What the exercise asks
Line by line, set down the records exactly as they appear below.

[Dataset records]
□ □ □ □ □ □ □
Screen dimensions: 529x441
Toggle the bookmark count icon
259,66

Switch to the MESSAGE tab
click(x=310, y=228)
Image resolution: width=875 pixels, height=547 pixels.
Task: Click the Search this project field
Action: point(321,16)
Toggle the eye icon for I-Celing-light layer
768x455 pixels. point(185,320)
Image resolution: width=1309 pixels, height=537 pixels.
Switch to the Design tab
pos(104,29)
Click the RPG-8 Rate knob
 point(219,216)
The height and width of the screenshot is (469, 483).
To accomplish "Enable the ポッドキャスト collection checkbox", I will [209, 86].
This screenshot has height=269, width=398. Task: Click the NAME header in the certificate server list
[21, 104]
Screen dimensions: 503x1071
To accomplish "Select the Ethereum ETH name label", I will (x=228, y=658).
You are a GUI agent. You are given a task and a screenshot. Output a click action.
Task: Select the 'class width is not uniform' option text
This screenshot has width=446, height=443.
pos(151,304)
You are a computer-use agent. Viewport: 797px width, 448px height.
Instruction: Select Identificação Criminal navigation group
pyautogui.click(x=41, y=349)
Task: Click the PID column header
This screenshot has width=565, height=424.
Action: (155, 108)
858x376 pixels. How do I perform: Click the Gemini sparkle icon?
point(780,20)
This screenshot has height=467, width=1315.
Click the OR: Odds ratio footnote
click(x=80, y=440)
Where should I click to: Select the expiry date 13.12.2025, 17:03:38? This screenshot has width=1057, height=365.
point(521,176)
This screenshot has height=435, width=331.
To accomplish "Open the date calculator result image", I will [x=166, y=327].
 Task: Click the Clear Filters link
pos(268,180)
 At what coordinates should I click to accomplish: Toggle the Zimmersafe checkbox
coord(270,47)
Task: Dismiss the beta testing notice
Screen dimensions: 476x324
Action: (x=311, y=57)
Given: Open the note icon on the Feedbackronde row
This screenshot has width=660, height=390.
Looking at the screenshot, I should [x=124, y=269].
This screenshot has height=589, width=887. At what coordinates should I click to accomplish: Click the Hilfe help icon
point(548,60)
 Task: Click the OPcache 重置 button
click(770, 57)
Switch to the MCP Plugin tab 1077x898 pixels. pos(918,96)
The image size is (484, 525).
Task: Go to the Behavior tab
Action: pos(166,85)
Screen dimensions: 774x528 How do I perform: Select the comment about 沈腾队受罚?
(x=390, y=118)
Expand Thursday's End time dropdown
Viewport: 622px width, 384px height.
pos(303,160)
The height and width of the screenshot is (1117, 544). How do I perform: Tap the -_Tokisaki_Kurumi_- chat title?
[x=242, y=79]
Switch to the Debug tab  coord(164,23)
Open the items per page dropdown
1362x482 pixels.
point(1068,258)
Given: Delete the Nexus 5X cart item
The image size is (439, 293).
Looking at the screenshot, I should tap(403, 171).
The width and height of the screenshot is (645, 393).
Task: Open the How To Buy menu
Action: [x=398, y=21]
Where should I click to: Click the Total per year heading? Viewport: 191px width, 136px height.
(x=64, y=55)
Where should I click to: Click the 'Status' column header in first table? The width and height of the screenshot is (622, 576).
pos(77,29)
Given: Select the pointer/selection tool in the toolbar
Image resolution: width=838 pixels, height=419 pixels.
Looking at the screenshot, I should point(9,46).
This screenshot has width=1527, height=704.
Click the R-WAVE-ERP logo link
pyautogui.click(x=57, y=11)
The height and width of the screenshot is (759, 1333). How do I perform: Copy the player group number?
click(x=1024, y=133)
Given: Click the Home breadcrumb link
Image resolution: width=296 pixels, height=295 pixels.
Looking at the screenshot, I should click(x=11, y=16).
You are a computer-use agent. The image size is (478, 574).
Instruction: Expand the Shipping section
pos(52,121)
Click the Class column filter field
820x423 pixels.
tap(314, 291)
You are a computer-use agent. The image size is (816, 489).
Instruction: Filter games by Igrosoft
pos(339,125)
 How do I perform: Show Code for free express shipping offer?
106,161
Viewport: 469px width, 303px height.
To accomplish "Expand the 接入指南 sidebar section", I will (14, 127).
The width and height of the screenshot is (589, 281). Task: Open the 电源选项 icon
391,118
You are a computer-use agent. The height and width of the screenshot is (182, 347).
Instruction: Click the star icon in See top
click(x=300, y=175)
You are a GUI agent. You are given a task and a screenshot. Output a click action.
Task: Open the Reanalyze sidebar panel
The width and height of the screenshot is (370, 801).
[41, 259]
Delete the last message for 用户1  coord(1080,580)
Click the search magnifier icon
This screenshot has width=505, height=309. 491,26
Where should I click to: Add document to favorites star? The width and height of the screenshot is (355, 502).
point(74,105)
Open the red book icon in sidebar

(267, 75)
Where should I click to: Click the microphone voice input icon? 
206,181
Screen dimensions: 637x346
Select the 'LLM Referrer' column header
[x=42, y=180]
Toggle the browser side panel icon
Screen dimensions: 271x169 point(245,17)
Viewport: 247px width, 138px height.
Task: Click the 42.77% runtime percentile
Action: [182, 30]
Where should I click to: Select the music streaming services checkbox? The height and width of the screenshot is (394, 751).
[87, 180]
□ □ □ □ □ □ □
Solution for this task
Screen dimensions: 529x441
Toggle the bookmark count icon
259,66

Switch to the MESSAGE tab
click(x=310, y=228)
Image resolution: width=875 pixels, height=547 pixels.
Task: Click the Search this project field
Action: point(321,16)
Toggle the eye icon for I-Celing-light layer
768x455 pixels. point(185,320)
Image resolution: width=1309 pixels, height=537 pixels.
Switch to the Design tab
pos(104,29)
Click the RPG-8 Rate knob
 point(219,216)
The height and width of the screenshot is (469, 483).
To accomplish "Enable the ポッドキャスト collection checkbox", I will [209, 86].
This screenshot has height=269, width=398. Task: Click the NAME header in the certificate server list
[21, 104]
Screen dimensions: 503x1071
To accomplish "Select the Ethereum ETH name label", I will (x=228, y=658).
You are a GUI agent. You are given a task and a screenshot. Output a click action.
Task: Select the 'class width is not uniform' option text
This screenshot has width=446, height=443.
pos(151,304)
You are a computer-use agent. Viewport: 797px width, 448px height.
Instruction: Select Identificação Criminal navigation group
pyautogui.click(x=41, y=349)
Task: Click the PID column header
This screenshot has width=565, height=424.
Action: (155, 108)
858x376 pixels. How do I perform: Click the Gemini sparkle icon?
point(780,20)
This screenshot has height=467, width=1315.
Click the OR: Odds ratio footnote
click(x=80, y=440)
Where should I click to: Select the expiry date 13.12.2025, 17:03:38? This screenshot has width=1057, height=365.
point(521,176)
This screenshot has height=435, width=331.
To accomplish "Open the date calculator result image", I will [x=166, y=327].
 Task: Click the Clear Filters link
pos(268,180)
 At what coordinates should I click to accomplish: Toggle the Zimmersafe checkbox
coord(270,47)
Task: Dismiss the beta testing notice
Screen dimensions: 476x324
Action: (x=311, y=57)
Given: Open the note icon on the Feedbackronde row
This screenshot has width=660, height=390.
Looking at the screenshot, I should [x=124, y=269].
This screenshot has height=589, width=887. At what coordinates should I click to accomplish: Click the Hilfe help icon
point(548,60)
 Task: Click the OPcache 重置 button
click(770, 57)
Switch to the MCP Plugin tab 1077x898 pixels. pos(918,96)
The image size is (484, 525).
Task: Go to the Behavior tab
Action: pos(166,85)
Screen dimensions: 774x528 How do I perform: Select the comment about 沈腾队受罚?
(x=390, y=118)
Expand Thursday's End time dropdown
Viewport: 622px width, 384px height.
pos(303,160)
The height and width of the screenshot is (1117, 544). How do I perform: Tap the -_Tokisaki_Kurumi_- chat title?
[x=242, y=79]
Switch to the Debug tab  coord(164,23)
Open the items per page dropdown
1362x482 pixels.
point(1068,258)
Given: Delete the Nexus 5X cart item
The image size is (439, 293).
Looking at the screenshot, I should tap(403, 171).
The width and height of the screenshot is (645, 393).
Task: Open the How To Buy menu
Action: [x=398, y=21]
Where should I click to: Click the Total per year heading? Viewport: 191px width, 136px height.
(x=64, y=55)
Where should I click to: Click the 'Status' column header in first table? The width and height of the screenshot is (622, 576).
pos(77,29)
Given: Select the pointer/selection tool in the toolbar
Image resolution: width=838 pixels, height=419 pixels.
Looking at the screenshot, I should point(9,46).
This screenshot has width=1527, height=704.
Click the R-WAVE-ERP logo link
pyautogui.click(x=57, y=11)
The height and width of the screenshot is (759, 1333). How do I perform: Copy the player group number?
click(x=1024, y=133)
Given: Click the Home breadcrumb link
Image resolution: width=296 pixels, height=295 pixels.
Looking at the screenshot, I should click(x=11, y=16).
You are a computer-use agent. The image size is (478, 574).
Instruction: Expand the Shipping section
pos(52,121)
Click the Class column filter field
820x423 pixels.
tap(314, 291)
You are a computer-use agent. The image size is (816, 489).
Instruction: Filter games by Igrosoft
pos(339,125)
 How do I perform: Show Code for free express shipping offer?
106,161
Viewport: 469px width, 303px height.
To accomplish "Expand the 接入指南 sidebar section", I will (14, 127).
The width and height of the screenshot is (589, 281). Task: Open the 电源选项 icon
391,118
You are a computer-use agent. The height and width of the screenshot is (182, 347).
Instruction: Click the star icon in See top
click(x=300, y=175)
You are a GUI agent. You are given a task and a screenshot. Output a click action.
Task: Open the Reanalyze sidebar panel
The width and height of the screenshot is (370, 801).
[41, 259]
Delete the last message for 用户1  coord(1080,580)
Click the search magnifier icon
This screenshot has width=505, height=309. 491,26
Where should I click to: Add document to favorites star? The width and height of the screenshot is (355, 502).
point(74,105)
Open the red book icon in sidebar

(267, 75)
Where should I click to: Click the microphone voice input icon? 
206,181
Screen dimensions: 637x346
Select the 'LLM Referrer' column header
[x=42, y=180]
Toggle the browser side panel icon
Screen dimensions: 271x169 point(245,17)
Viewport: 247px width, 138px height.
Task: Click the 42.77% runtime percentile
Action: [182, 30]
Where should I click to: Select the music streaming services checkbox? The height and width of the screenshot is (394, 751).
[87, 180]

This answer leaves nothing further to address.